▸ DATA ENTRIES:

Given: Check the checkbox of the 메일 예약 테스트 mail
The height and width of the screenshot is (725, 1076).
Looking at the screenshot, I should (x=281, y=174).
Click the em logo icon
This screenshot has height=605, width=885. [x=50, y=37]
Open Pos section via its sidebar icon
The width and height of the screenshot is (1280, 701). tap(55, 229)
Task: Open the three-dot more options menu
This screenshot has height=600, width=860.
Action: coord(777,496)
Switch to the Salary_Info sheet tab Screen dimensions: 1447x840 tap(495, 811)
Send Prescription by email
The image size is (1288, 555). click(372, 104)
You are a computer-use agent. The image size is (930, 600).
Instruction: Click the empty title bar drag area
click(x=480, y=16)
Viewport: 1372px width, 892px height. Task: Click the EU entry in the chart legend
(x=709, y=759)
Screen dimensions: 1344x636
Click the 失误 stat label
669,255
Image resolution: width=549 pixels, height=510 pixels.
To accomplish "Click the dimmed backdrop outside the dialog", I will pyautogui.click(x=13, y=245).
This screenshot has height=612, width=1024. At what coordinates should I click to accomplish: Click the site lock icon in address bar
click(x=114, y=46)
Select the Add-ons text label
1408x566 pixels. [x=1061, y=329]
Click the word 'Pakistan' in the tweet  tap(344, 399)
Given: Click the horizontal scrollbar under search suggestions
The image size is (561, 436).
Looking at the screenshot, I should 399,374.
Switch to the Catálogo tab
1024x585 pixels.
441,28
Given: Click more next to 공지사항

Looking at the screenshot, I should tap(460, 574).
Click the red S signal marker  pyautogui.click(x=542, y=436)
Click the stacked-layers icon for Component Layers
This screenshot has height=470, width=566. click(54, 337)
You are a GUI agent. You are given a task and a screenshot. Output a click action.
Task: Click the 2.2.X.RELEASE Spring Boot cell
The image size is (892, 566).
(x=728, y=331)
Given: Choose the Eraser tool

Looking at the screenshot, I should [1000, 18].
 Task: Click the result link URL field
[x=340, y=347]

▸ REQUIRED TASK:
Copy all of the records above, character for character, with no changes.

▸ REPLY TO THE TASK:
Given: Check the checkbox of the 메일 예약 테스트 mail
The height and width of the screenshot is (725, 1076).
Looking at the screenshot, I should (x=281, y=174).
Click the em logo icon
This screenshot has height=605, width=885. [x=50, y=37]
Open Pos section via its sidebar icon
The width and height of the screenshot is (1280, 701). tap(55, 229)
Task: Open the three-dot more options menu
This screenshot has height=600, width=860.
Action: coord(777,496)
Switch to the Salary_Info sheet tab Screen dimensions: 1447x840 tap(495, 811)
Send Prescription by email
The image size is (1288, 555). click(372, 104)
You are a computer-use agent. The image size is (930, 600).
Instruction: Click the empty title bar drag area
click(x=480, y=16)
Viewport: 1372px width, 892px height. Task: Click the EU entry in the chart legend
(x=709, y=759)
Screen dimensions: 1344x636
Click the 失误 stat label
669,255
Image resolution: width=549 pixels, height=510 pixels.
To accomplish "Click the dimmed backdrop outside the dialog", I will pyautogui.click(x=13, y=245).
This screenshot has height=612, width=1024. At what coordinates should I click to accomplish: Click the site lock icon in address bar
click(x=114, y=46)
Select the Add-ons text label
1408x566 pixels. [x=1061, y=329]
Click the word 'Pakistan' in the tweet  tap(344, 399)
Given: Click the horizontal scrollbar under search suggestions
The image size is (561, 436).
Looking at the screenshot, I should 399,374.
Switch to the Catálogo tab
1024x585 pixels.
441,28
Given: Click more next to 공지사항

Looking at the screenshot, I should tap(460, 574).
Click the red S signal marker  pyautogui.click(x=542, y=436)
Click the stacked-layers icon for Component Layers
This screenshot has height=470, width=566. click(54, 337)
You are a GUI agent. You are given a task and a screenshot. Output a click action.
Task: Click the 2.2.X.RELEASE Spring Boot cell
The image size is (892, 566).
(x=728, y=331)
Given: Choose the Eraser tool

Looking at the screenshot, I should [1000, 18].
 Task: Click the result link URL field
[x=340, y=347]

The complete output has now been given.